One of the most talked about and disputed topics in search engine optimization is how search engines handle duplicate content. It’s exciting when we find new research from a Google or Yahoo that discusses the topic.
If you have a Web page, and someone scrapes your site, and copies your page, but with ads upon it, how does a search engine find out? Does the search engine even care? If you write an article, and syndicate it, with links back to your web page, will there be problems?
News wire services send out copies of the same story to hundreds of news papers, many of which are online. The titles to those stories may change from paper to paper, and the stories may be edited – most commonly shortened rather than added to, but some papers will include more information in some stories after doing some investigative reporting. Is there a good reason to keep some of those near duplicates and index them?

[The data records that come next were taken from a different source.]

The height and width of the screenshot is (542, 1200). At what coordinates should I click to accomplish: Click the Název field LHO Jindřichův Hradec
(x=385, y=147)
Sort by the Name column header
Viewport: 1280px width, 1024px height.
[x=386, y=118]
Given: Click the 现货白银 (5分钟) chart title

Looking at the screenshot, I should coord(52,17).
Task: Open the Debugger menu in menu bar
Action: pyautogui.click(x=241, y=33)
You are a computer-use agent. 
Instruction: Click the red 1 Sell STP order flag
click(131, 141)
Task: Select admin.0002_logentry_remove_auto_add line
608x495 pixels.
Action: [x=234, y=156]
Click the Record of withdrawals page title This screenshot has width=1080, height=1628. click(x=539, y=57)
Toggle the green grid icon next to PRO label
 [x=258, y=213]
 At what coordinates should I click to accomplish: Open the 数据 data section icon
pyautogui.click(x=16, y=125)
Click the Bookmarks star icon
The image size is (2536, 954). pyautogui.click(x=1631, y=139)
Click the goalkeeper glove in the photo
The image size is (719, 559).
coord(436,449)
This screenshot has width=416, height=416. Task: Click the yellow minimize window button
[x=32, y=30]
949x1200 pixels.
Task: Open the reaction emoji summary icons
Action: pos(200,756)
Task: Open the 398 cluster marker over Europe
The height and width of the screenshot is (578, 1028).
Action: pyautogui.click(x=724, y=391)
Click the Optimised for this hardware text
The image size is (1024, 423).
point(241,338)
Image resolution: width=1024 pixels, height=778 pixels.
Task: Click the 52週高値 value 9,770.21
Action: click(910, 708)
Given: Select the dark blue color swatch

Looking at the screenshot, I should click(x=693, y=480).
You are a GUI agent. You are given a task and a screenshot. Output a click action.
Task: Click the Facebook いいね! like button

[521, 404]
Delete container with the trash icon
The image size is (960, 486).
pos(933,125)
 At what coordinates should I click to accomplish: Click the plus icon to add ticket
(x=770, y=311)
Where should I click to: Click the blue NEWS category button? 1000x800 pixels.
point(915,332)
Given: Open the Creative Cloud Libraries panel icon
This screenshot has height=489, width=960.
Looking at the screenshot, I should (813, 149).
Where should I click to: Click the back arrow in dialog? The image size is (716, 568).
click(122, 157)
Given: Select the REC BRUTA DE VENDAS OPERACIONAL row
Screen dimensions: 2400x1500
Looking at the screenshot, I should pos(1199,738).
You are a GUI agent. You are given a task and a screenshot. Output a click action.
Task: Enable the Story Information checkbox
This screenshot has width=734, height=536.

Frankly, we don’t know the answers to these questions for certain. We don’t even know how well search engines can identify near duplicate content. Or maybe we do:
For web crawling, issues like freshness and efficient resource usage have previously been addressed. However, the problem of elimination of near-duplicate web documents in a generic crawl has not received attention.
Near Duplicate Content Penalties?
Exact copies of Web pages are easy for search engines to identify (at least, that’s what they tell us). It’s more difficult for them to recognize Web pages that are almost duplicates of each other – for instance, pages where an advertisement appears on one version, and not on another that contains the same main content.
If a search engine could identify pages that are extremely close near duplicates of each other, they may possibly take steps such as stopping the crawling of one version, and ignoring the links from it to other pages.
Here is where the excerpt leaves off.